# Automatic Differentiation with torch.autograd

In [4]:
# https://pytorch.org/tutorials/beginner/basics/autogradqs_tutorial.html

# When training neural networks the most frequently used algorithm is back propagation, in this algorithm
# models weights are adjusted according to the gradient of the loss function with respect to the given parameter 

# To compute gradients we can use `torch.autograd`

import torch 

x = torch.ones(5) # input tensor
y = torch.zeros(3) # expected output
w = torch.randn(5, 3, requires_grad=True)
b = torch.randn(3, requires_grad=True)
z = torch.matmul(x, w)+b
loss = torch.nn.functional.binary_cross_entropy_with_logits(z, y)
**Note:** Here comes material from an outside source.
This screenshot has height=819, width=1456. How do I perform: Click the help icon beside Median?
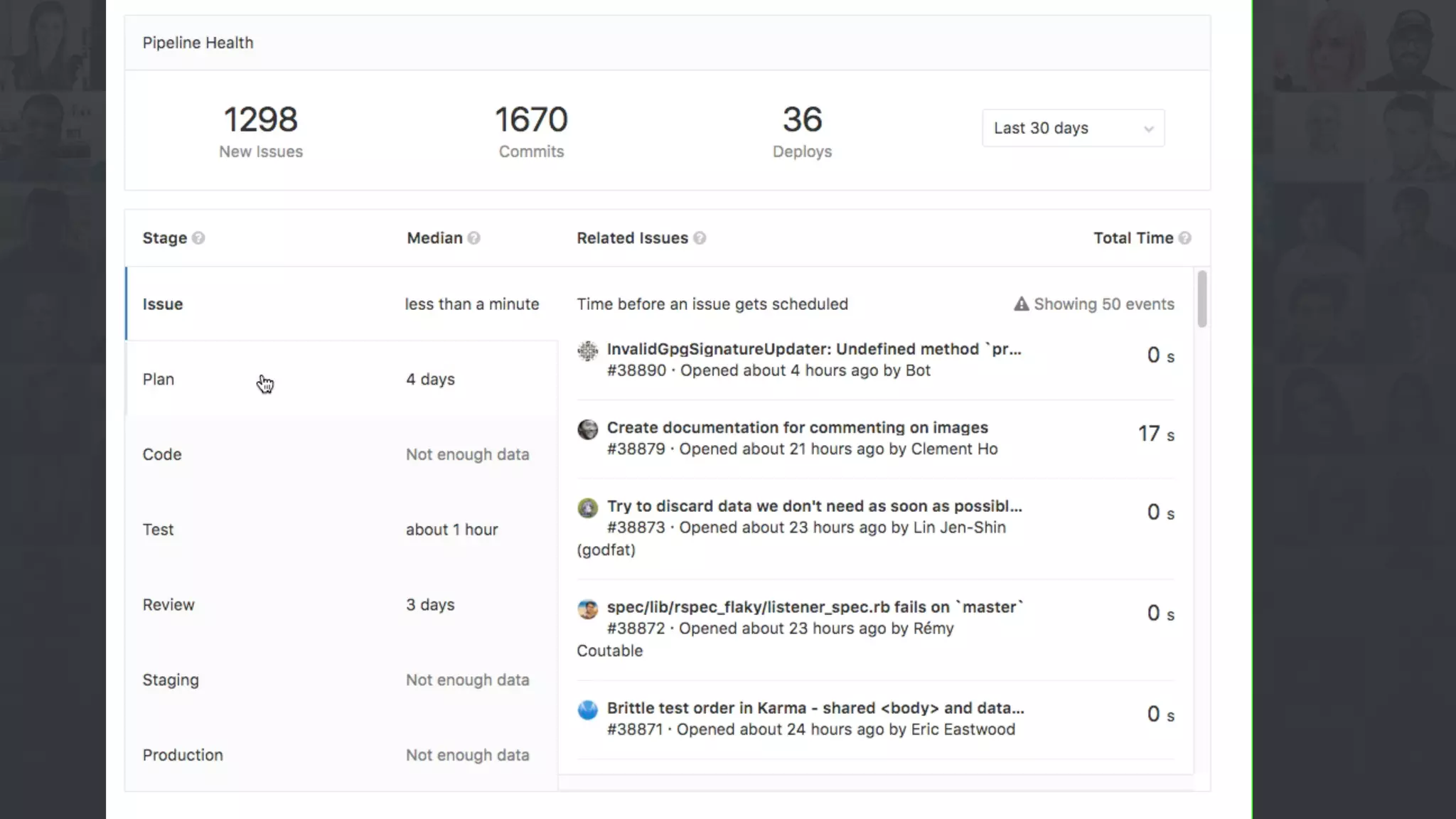(x=474, y=238)
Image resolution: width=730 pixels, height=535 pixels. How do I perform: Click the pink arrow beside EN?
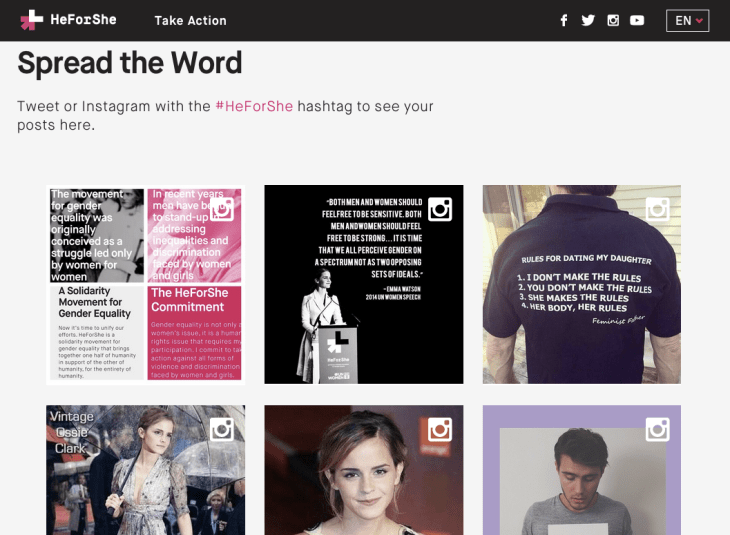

# In this network w and b are parameters which we need to optimize. Thus we need to be able to compute 
# the gradients of loss function with respect to those variables, so we set `required_grad` property of those tensors
print(f"Gradient function for z = {z.grad_fn}")
print(f"Gradient function for loss = {loss.grad_fn}")

Gradient function for z = <AddBackward0 object at 0x0000024C73D67D90>
Gradient function for loss = <BinaryCrossEntropyWithLogitsBackward0 object at 0x0000024C73D67910>


# Computing Gradients

In [5]:
# To optimize weights in the neural network, we need to compute the derivative of our loss function with respect to its parameters
# To compute those derivatives we call `loss.backward()`

loss.backward()
print(w.grad)
print(b.grad)

tensor([[0.0785, 0.0115, 0.0034],
        [0.0785, 0.0115, 0.0034],
        [0.0785, 0.0115, 0.0034],
        [0.0785, 0.0115, 0.0034],
        [0.0785, 0.0115, 0.0034]])
tensor([0.0785, 0.0115, 0.0034])


# Disabling Gradient Tracking

In [None]:
# By default all tensors require `requires_grad=True` are tracking their computational history and support gradient computation

z = torch.matmul(x, w)+b
print(z.requires_grad)

with torch.no_grad():
    z = torch.matmul(x, w)+b
print(z.requires_grad)

# There are some reasons why you might want to disable gradient tracking
# - To mark some parameters in your neural network as frozen parameters
# - To speed up computations when you are only doing a forward pass

True
False


# More on Computational Graphs

Conceptually autograd keeps a record of data(tensors) and all executed operations (along with the resulting new tensors) in a 
directed acyclic graph (DAG) consisting of Function objects. In this DAG, leaves are the input sensors, roots are the output tensors.
By tracing this graph from roots to leaves, you can automatically compute the gradients using the chain rule.